Should You Contribute Pre-tax or Roth?

That’s one of the most common questions we get. For example, I recently received the following email: (My response follows.)

I am a 26 year old in my fourth year as a police officer. I’ve been contributing to my employers 401a and deferred comp programs for about 3 years. My contributions have been Roth and after reading your article, I’m wondering if that’s the best option for me. I have a part time job at the local mall that matches 5% of pre tax contribution and I max out there as well. I don’t plan on using the money until retirement, so should I switch my main employer to pre tax as well? This year I’ll make around 60-70k, but next year I’ll probably make around 80k. My goal is to save near a million dollars for retirement and I’m not quite sure how to figure my retirement income. Can you guide me in the right direction?

First of all, great job on contributing to all those retirement accounts at such a young age! The earlier you can save for retirement, the longer that money will be working for you. This will definitely put you in a much better position for retirement.

The basic decision is whether you’d rather pay taxes on your savings now (Roth) or when you take them out of your retirement account (pre-tax). Assuming you’re single, you would currently be in the 25% tax bracket so every dollar you put in those retirement accounts pre-tax is avoiding a 25% tax rate. If you retire with a million dollars, you could safely withdraw about 4% or $40k a year. In addition to the $28k of Social Security benefits you’re projected to receive at your normal retirement age of 67, your $68k of total retirement income would put you in the same 25% tax bracket at retirement.

Not all your retirement income would be taxed at 25% though. Based on your total retirement income, only 85% or about $24k of your Social Security benefits would be taxable. At least about $10k of your income wouldn’t be taxed because of the personal exemption and standard deduction so your taxable income would be no more than about $54k. Using today’s tax rates (which are adjusted for inflation), the first $9,275 of taxable income would be taxed at 10%, the next $28,374 would be taxed at 15%, and only the last $16,351 would be taxed at that 25% rate. As a result, your average or effective tax rate in retirement would actually be about 17%.

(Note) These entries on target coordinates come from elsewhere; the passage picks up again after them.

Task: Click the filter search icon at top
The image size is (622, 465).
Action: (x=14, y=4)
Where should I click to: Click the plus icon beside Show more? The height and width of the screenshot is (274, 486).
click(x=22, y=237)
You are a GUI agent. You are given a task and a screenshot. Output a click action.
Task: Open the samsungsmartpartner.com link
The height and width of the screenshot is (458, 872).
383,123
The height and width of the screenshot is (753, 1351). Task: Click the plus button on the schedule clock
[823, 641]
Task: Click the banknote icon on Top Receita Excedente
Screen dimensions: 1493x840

Of course, this assumes that you don’t have a lot of deductions like mortgage interest that would go away by the time you retire. It also assumes that the tax code stays the same. If your effective tax rate ends up being higher in retirement, you would be better off with a Roth account.

Confused? One simple solution would be to diversify by contributing pre-tax to your employer’s retirement accounts as well as to a Roth IRA. That’s because the Roth IRA has the additional benefit of the contributions being available anytime without tax or penalty. It may also be helpful to have some tax-free money in retirement to qualify for higher health insurance subsidies if you decide to retire before you’re eligible for Medicare at age 65.

Don’t overthink it though. Whichever option (or combination of options) you choose, the most important thing is that you’re contributing for retirement. The less optimal option is still much better than not saving at all.